→ Text provided
Top 10 Training Mistakes
By Sasha Pachev
Below is a list of the training mistakes I have collected from the training entries at the Fast Running Blog:
- Doing anaerobic speed work without proper aerobic base conditioning. If you are running less than 8 miles a day and/or less than 6 days a week, your extra energy should go into increasing the daily mileage and the number of training days per week rather than speed work. If you feel you have to reduce your aerobic mileage on the speed day or the day after, this also shows that anaerobic speed work is not something you need at the time.
- Randomly skipping training days for odd reasons. Do not do it. Active recovery is more effective than passive recovery even if you are very tired and sore. Sure, one missed day does not hurt, but it creates a precedent that will make you miss enough days to make a difference.
- Making up for a skipped day with additional mileage or intensity. This catches your body by surprise and gives it a jolt that it may not be ready to take often resulting in an injury. Additionally, a habit of doing so makes it easier to rationalize skipping days thinking you can make up. You cannot, the train is gone. If you missed a day or more, come to grips with the setback and start the recovery. If you've missed too much, you may need to resume with a significantly lower mileage or intensity to avoid injury and/or overtraining.
- Running longer in the long run than you have the fitness for. A long run as a rule should not exceed 3 times your regular daily mileage. Otherwise, the long run will likely beat you up beyond your ability to recover, and you will be wondering why you hit the wall so soon even though you've gone 20+ miles in the long run on a number of occasions. Increase your daily mileage before you increase your long run. If you can feel the effects of your Saturday long run Monday morning, you have gone too long.
- Neglect for recovery. Many runners mistakingly believe that they get faster from training. Think about this for a moment. Are you faster before a hard 10 mile run, or immediately after? Of course, before. So what did the run do to you? It made you slower! When do you actually get faster then? During the times you do not run! What you do when you are not running is absolutely critical to your growth. You must get enough quality nutrition, as well as enough sleep. You must learn to control your emotions and deal with potentially stressful situations in a calm and graceful manner. If you allow yourself to experience any kind of emotional stress, it greatly reduces the effectiveness of your recovery window.

→ Given data
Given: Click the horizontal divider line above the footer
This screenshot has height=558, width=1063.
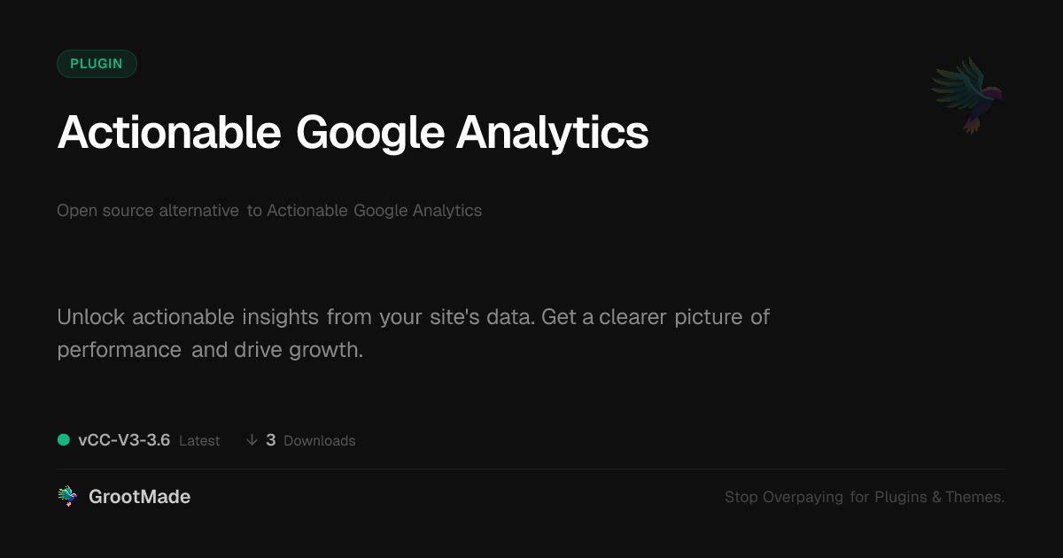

→ Directive 1
From the article on running training mistakes, return word for word the passage starting with "Top 10 Training" and going on through "make a difference.".
→ Directive 2
Carry the article on running training mistakes forward from the point where it now ends.

→ Final result 1
Top 10 Training Mistakes
By Sasha Pachev
Below is a list of the training mistakes I have collected from the training entries at the Fast Running Blog:
- Doing anaerobic speed work without proper aerobic base conditioning. If you are running less than 8 miles a day and/or less than 6 days a week, your extra energy should go into increasing the daily mileage and the number of training days per week rather than speed work. If you feel you have to reduce your aerobic mileage on the speed day or the day after, this also shows that anaerobic speed work is not something you need at the time.
- Randomly skipping training days for odd reasons. Do not do it. Active recovery is more effective than passive recovery even if you are very tired and sore. Sure, one missed day does not hurt, but it creates a precedent that will make you miss enough days to make a difference.

→ Final result 2
- Failure to adjust the training volume and intensity in response to reduced recovery. Perfect recovery regime is difficult to achieve even for a professional runner, and practically impossible for somebody with a full-time job, family to take care of, community or church service, etc. You may have to work longer hours than you planned, a sick child may keep you awake in the middle of the night, or your boss may insult you in a particular way that just gets under your skin. Your recovery potential is reduced, and so must your training stress. You should first seek to reduce the intensity of the workout, and only then cut the mileage if you feel that was not enough.
- Cutting a run short due to not feeling energetic at the start. When you first increase the training volume, you will often find yourself tired in the morning. If so, your body does need to relax and recover. However, active recovery is much better than passive recovery. You can continue to build your general aerobic fitness almost just the same while recovering from a harder workout a day earlier. Just run at a pace that feels right even though in may be much slower than you think you should be going, and cover the distance you originally planned to run. A lot of times it is not so much the fatigue of the body, as the inertia of the nervous system. When training harder, the nervous system often goes into a deeper rest mode, and takes longer to get activated. Some days, it takes me as long as 4 miles before I start feeling good in my runs.
- Pushing the pace on the easy runs. There is no pace that is too slow for an easy aerobic building run. If your body wants to go slow, that is fine, do not force it to go fast. In fact, I often recommend finding a slower training partner for those runs, running with him, and making sure he stays conversational. If you start feeling feisty, maybe you should be doing a tempo run instead that day. Pick it up to the fastest pace you can hold while still in control, and try to hold it. One of the two things will happen after about 10 minutes of that - if you are truly ready for a tempo run, your body will tell you to keep going. If not, it will tell you to stop, and your pace will slow down to a true recovery pace for the rest of the run. You may also try doing 10-15 second strides in place of a tempo run.
- Increasing the mileage or intensity too fast for your fitness. This is perhaps the most common cause of injuries. Your body can be trained to handle a lot of stress eventually through a gradual increase of the training load. However, any kind of a sudden stress is bad. How fast should the training load be increased, and how fast is too fast? The answer depends on your body a lot. There is a standard 10% rule, which is a good rule of thumb, but does not always apply. Forget the rule. Listen to your body instead. Generally, if you are venturing into the levels of training load you have never done before, or recently, you should be very cautious. In some cases, it may be a good idea to keep the load the same for months or even years. If you have trained at a certain training load recently, you can return to it a lot faster than the 10% rule would dictate. If your current load gives you soreness or makes you feel you are on the verge of injury, do not increase at all. If your current training makes you feel undertrained in every way - e.g an hour after the run you would have had no idea you've run just from the body signals and without the actual memory of having done it, you can increase it fairly fast. If you are going from sporadic training (2-3 days a week) to consistent (6 days a week) you can in most cases go ahead and nearly double your mileage by running the same daily volume with greater frequency. If that is too much, then cut the daily volume as appropriate, usually 20-30% cut will do. Similar principle if going from single runs to training twice a day - keep the first run the same, and add some easy jogging for the second run.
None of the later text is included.